** Bagian Teks **
*****
Ahad 17 Apr 2022 12:40 WIB

Perludem: Irisan Pemilu dan Pilkada Pengaruhi Integritas Penyelenggara

Irisan tahapan pemilu dan pilkada pada tahun 2024 membuat beban berat penyelenggara.

Ilustrasi. Anggota Dewan Pembina Perludem Titi Anggraini mengatakan irisan tahapan pemilihan umum dan pilkada pada tahun 2024 membuat beban berat petugas penyelenggara pemilu sehingga berpotensi memengaruhi profesionalitas, kredibilitas, dan integritas pemilu.
Foto: Republika/Mimi Kartika
Ilustrasi. Anggota Dewan Pembina Perludem Titi Anggraini mengatakan irisan tahapan pemilihan umum dan pilkada pada tahun 2024 membuat beban berat petugas penyelenggara pemilu sehingga berpotensi memengaruhi profesionalitas, kredibilitas, dan integritas pemilu.

REPUBLIKA.CO.ID, SEMARANG -- Anggota Dewan Pembina Perludem Titi Anggraini mengatakan irisan tahapan pemilihan umum dan pilkada pada tahun 2024 membuat beban berat petugas penyelenggara pemilu. Irisan itu berpotensi memengaruhi profesionalitas, kredibilitas, dan integritas pemilu.

"Penyelenggara akan sulit bisa bekerja dengan baik dan maksimal bila bebannya bukan hanya besar, melainkan juga rumit dan kompleks," kata menjawab Titi Anggraini melalui percakapan WhatsApp di Semarang, Ahad (17/4/2022).
*****
** Data yang Ditampilkan **

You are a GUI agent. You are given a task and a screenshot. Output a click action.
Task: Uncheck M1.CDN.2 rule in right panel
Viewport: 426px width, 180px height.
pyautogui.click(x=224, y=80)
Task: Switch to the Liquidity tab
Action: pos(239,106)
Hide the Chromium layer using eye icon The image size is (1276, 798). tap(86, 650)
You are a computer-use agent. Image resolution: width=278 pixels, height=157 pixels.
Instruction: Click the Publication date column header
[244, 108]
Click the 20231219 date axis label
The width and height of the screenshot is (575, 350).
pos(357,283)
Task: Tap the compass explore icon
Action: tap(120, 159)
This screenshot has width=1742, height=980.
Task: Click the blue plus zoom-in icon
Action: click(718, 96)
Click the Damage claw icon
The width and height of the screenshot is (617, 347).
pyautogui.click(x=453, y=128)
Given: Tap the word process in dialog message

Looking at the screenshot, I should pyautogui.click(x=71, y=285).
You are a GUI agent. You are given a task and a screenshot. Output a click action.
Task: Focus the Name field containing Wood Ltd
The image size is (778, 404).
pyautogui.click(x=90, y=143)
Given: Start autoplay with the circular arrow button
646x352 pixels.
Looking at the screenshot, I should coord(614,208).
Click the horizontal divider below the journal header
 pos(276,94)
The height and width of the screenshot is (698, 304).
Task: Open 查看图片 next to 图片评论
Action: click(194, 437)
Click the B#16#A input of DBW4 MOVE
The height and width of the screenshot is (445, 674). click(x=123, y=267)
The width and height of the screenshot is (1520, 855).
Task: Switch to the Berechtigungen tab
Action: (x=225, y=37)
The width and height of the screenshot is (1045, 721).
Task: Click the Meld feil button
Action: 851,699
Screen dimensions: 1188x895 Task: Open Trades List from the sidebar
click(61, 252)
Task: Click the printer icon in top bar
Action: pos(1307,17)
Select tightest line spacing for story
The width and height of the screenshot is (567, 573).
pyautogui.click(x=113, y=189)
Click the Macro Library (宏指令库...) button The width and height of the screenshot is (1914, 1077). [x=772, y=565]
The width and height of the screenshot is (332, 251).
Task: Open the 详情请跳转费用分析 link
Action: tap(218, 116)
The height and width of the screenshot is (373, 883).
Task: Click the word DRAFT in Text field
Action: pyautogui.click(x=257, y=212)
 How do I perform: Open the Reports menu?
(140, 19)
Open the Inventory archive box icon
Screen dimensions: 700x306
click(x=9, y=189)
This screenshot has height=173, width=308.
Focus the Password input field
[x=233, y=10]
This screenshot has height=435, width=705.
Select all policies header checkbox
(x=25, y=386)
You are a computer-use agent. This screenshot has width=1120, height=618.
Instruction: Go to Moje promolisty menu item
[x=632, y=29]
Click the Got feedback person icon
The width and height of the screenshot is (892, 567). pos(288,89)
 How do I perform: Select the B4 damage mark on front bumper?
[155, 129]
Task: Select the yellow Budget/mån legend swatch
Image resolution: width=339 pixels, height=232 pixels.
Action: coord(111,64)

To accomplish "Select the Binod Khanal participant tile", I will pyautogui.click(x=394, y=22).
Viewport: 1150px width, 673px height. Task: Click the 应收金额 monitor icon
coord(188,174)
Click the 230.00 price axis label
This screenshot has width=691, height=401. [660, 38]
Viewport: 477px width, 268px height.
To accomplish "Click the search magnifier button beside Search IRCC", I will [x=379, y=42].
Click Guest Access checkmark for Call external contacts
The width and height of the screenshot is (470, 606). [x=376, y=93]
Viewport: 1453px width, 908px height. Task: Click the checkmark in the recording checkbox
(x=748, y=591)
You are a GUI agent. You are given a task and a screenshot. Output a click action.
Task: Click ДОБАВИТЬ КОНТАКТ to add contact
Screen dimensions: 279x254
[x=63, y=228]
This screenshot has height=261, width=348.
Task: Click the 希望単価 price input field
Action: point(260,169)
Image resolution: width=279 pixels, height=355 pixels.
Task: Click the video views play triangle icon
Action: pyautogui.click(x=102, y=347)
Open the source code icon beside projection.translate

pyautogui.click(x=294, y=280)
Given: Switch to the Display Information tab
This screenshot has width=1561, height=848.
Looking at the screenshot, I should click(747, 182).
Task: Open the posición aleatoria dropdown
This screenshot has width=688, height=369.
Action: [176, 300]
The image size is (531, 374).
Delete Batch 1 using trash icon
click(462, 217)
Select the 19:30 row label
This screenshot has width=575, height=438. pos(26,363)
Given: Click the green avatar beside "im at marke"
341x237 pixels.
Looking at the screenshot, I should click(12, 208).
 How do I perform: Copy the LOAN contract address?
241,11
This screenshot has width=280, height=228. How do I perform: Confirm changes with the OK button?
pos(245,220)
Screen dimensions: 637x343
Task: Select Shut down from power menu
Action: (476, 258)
*****
** Perintah Tugas **
Bisakah Anda mengutip apa adanya seluruh bagian berita tentang irisan pemilu dan pilkada di atas, mulai dari "Perludem: Irisan Pemilu" sampai dengan "beban berat penyelenggara."?

** Jawaban Lengkap **
Perludem: Irisan Pemilu dan Pilkada Pengaruhi Integritas Penyelenggara

Irisan tahapan pemilu dan pilkada pada tahun 2024 membuat beban berat penyelenggara.